En plus de révéler son éducation, son intérêt pour la poésie et s'il avait ou non un chapeau décent, un gentleman peut écrire quelque chose de très gênant sur la météo. Les lettres servaient de preuve sociale au XVIIIe siècle ; vous les avez sauvegardés, les avez lus à haute voix à vos tantes et les avez utilisés comme preuve si quelqu'un rompait un engagement.

« Les lettres possédaient une signification supplémentaire en tant que preuve matérielle d'une relation sérieuse. » les historiens rappellent nous, ce qui explique pourquoi certaines familles ont gardé des cartons pour les sauver. Une lettre bien rédigée pourrait faire la différence entre une « correspondance appropriée » et un « scandale ».

Les correspondants de l’époque coloniale se livraient à une activité similaire, mais occasionnellement à travers les continents. Pages de la vie quotidienne, petites trahisons d’espoir et tentatives maladroites de flirt faisaient partie de la littérature. Les lettres servaient de pont dans une société où les voyages prenaient des semaines. Les médias n’étaient pas très actifs dans la propagation des rumeurs.

Les lettres permettent aux gens de se juger au fil du temps. A-t-il cité les bons poètes ? Appréciait-elle la lecture ? La compatibilité intellectuelle était plus facile à détecter lorsque les deux parties étaient à l’aise pour exprimer leurs sentiments.

C’est aussi pourquoi la cour par lettre produit souvent des liens intenses.

L'intimité s'est construite lentement, paragraphe par paragraphe, avec des interruptions pour le thé. Ce n’est pas que toutes les fréquentations lentes ont prospéré, mais le système a privilégié la réflexion plutôt que l’impulsion. Et quand la réflexion est votre réglage par défaut, vous vous retrouvez avec des gens qui peuvent débattre de Dostoïevski et aussi vous dire pourquoi votre mère avait raison à propos des bas d'hiver.

Inévitablement, j’ai comparé cela à mes applications de rencontres.

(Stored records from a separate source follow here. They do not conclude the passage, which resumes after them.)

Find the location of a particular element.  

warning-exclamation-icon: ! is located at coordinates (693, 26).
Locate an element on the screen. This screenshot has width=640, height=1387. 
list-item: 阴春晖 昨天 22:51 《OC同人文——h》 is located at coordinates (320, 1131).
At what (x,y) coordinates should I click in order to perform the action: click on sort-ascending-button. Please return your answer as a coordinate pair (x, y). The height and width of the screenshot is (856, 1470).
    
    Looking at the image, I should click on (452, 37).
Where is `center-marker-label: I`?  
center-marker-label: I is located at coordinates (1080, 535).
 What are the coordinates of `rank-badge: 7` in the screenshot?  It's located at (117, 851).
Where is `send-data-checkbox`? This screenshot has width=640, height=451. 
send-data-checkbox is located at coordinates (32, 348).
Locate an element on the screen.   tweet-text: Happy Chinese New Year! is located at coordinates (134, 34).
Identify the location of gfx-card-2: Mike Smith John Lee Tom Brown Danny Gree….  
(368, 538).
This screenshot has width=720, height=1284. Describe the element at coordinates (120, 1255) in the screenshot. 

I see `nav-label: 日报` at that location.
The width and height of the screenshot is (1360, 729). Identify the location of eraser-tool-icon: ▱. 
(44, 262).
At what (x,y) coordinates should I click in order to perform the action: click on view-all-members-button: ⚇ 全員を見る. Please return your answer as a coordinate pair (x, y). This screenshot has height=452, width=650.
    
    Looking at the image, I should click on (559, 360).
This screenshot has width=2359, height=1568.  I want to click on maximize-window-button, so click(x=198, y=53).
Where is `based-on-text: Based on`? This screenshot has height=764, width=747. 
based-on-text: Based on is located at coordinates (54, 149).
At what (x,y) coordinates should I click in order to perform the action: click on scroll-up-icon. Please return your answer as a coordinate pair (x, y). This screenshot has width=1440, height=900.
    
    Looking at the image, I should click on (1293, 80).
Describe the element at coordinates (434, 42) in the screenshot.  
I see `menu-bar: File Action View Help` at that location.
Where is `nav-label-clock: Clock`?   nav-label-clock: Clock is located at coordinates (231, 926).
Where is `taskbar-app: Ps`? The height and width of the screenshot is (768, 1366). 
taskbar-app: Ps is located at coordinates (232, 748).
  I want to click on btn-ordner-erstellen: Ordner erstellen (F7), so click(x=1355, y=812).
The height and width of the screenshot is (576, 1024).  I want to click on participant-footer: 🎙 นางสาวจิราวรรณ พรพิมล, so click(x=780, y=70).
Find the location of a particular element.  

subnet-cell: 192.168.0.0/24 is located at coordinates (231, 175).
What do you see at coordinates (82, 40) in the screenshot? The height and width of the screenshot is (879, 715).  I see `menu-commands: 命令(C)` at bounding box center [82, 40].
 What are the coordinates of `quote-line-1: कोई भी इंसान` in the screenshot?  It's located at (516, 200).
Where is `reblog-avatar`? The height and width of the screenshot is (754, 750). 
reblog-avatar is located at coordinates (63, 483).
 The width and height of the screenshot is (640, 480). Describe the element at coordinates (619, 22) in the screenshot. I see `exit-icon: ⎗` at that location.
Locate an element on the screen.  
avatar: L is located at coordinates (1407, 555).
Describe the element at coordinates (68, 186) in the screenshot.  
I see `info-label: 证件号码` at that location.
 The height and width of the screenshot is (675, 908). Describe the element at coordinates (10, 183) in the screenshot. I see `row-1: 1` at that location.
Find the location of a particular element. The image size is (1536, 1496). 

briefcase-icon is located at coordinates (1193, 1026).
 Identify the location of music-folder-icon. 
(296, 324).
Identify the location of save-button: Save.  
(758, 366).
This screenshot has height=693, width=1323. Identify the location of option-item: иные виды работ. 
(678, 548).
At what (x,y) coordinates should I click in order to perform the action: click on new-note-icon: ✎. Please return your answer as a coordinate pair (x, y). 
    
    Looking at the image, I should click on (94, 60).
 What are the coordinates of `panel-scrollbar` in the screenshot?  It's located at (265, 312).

Les algorithmes promettent des résultats instantanés. Glissez, faites correspondre, envoyez un message, voyez qui peut raconter la pire blague en moins de 10 mots. Si un humain était un texte, la plupart des relations modernes seraient des notifications push sur une seule ligne : lisibles, oubliables et facilement ignorées. Pas étonnant que tant de personnes dans mon cercle social décrivent les romances comme des « amours de restauration rapide »… gratifiantes sur le moment et misérables une heure plus tard.

Je ne prétends pas que les lettres étaient du porno romantique sans défauts, bien sûr.

Ils constituaient aussi une armure sociale. Les familles rédigeaient des lettres, les tantes suggéraient toujours ce qu’il ne fallait pas écrire et les règles sociales influençaient le désir. L'ouverture n'est pas universellement bonne : l'écriture aide davantage ceux qui sont enclins à exprimer leurs émotions que ceux qui ne le sont pas. Pour certaines personnes, écrire leurs sentiments sur papier augmentait l’anxiété.

Alors peut-être que ces amants faisaient des devoirs émotionnels qui leur convenaient ; d'autres personnes en auraient été dévorées vivantes. La technique convient à l'écrivain.